- **EXERCISE DETAILS**
What lines in the records below contain the string "computer"? Copy every one.

[Stored data]
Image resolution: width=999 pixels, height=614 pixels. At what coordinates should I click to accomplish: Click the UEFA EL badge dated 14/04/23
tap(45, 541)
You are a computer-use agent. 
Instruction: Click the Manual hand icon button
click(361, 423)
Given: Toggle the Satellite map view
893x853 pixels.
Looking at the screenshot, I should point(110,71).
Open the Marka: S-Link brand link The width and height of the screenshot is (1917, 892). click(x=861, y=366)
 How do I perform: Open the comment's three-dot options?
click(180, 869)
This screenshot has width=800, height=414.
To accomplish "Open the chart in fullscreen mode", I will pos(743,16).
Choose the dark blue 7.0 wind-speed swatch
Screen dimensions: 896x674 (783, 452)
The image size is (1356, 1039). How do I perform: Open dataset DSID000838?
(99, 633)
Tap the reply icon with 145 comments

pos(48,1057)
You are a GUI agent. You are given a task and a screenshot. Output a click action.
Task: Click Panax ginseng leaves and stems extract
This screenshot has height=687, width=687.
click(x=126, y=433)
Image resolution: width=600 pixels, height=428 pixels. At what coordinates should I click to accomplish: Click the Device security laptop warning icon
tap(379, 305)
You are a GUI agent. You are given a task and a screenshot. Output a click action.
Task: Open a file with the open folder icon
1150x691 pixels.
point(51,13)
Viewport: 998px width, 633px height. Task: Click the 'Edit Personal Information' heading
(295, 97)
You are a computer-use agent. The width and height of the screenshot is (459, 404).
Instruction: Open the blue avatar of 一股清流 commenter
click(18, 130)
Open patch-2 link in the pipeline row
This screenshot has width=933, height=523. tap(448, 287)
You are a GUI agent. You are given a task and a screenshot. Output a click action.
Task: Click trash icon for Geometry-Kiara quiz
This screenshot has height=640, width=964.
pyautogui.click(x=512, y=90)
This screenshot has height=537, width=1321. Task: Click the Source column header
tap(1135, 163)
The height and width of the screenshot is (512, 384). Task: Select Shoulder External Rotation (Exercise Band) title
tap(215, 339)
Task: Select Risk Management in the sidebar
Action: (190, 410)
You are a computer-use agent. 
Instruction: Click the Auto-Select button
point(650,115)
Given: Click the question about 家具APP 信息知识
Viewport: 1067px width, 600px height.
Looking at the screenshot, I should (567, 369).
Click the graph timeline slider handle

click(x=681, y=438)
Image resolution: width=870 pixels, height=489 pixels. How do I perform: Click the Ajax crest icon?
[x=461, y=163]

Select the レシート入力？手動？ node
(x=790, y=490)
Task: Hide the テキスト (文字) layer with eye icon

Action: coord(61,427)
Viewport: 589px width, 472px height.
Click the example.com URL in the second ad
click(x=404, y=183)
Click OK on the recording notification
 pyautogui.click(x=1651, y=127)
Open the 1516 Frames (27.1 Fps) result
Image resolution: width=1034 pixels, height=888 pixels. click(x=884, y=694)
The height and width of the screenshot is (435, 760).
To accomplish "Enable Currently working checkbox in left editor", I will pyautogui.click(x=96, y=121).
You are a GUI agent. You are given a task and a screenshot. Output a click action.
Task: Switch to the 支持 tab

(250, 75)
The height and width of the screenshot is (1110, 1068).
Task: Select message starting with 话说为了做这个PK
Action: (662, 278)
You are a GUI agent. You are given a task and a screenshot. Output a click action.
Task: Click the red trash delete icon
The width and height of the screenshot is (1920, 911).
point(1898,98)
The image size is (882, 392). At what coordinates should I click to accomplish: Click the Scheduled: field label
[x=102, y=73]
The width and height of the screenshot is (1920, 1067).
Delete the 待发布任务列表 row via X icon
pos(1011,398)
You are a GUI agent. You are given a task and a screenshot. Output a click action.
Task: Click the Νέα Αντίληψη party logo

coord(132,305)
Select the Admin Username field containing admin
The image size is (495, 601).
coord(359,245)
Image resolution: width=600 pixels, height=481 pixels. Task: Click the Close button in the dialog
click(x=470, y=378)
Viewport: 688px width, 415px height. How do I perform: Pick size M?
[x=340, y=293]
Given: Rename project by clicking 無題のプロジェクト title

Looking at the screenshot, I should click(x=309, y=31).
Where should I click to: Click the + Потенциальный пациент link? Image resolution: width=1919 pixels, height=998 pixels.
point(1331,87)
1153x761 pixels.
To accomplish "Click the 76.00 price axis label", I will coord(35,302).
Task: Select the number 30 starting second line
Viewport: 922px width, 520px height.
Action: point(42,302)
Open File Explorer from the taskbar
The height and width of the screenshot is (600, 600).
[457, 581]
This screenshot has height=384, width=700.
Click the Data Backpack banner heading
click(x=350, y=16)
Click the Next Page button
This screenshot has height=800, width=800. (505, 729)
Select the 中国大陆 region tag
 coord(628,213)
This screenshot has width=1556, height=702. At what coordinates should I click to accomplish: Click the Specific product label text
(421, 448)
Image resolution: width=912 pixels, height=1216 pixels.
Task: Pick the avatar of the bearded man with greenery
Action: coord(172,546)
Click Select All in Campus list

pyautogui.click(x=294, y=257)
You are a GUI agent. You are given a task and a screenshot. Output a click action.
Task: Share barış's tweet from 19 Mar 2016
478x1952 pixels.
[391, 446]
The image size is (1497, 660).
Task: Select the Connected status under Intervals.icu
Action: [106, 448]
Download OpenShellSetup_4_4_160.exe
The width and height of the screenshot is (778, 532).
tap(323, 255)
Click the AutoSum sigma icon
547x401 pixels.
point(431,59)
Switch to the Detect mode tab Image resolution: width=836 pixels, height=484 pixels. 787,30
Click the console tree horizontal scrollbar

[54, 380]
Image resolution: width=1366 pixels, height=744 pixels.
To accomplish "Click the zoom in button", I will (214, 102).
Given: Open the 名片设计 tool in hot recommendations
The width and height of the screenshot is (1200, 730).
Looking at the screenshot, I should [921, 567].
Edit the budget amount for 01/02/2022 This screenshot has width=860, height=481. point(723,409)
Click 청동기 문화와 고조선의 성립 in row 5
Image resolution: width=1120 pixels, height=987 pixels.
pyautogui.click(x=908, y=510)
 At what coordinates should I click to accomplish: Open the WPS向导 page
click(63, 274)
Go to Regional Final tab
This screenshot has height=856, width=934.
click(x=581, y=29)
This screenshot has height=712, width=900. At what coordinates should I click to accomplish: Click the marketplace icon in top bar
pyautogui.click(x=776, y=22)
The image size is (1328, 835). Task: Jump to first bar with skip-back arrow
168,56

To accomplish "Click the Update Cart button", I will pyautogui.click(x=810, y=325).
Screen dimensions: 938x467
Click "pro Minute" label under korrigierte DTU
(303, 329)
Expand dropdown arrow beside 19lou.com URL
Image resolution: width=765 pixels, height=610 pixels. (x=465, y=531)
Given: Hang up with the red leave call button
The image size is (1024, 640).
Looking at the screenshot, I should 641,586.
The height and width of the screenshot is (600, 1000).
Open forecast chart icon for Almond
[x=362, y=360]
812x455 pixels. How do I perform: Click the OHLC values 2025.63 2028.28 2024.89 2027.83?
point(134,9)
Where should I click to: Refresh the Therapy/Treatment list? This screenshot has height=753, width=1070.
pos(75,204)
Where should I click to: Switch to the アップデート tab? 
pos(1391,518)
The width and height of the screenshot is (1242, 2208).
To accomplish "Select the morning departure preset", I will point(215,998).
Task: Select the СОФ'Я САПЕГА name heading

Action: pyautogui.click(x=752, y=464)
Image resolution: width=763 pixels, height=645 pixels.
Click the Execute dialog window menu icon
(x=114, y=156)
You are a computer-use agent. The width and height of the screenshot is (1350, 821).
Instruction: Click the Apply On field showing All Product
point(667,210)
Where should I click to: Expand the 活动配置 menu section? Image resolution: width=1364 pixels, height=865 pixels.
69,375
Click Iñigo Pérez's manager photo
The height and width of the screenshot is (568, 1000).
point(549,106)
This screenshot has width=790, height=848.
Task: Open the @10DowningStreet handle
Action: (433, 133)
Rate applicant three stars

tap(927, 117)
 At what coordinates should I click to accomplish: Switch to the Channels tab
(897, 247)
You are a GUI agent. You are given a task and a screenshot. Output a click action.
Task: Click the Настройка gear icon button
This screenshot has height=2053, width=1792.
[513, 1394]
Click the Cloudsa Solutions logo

- **RESPONSE TO THIS TASK**
You are a computer-use agent. 
You are a computer-use agent. The width and height of the screenshot is (459, 404).
You are a computer-use agent. 
You are a computer-use agent. The width and height of the screenshot is (1350, 821).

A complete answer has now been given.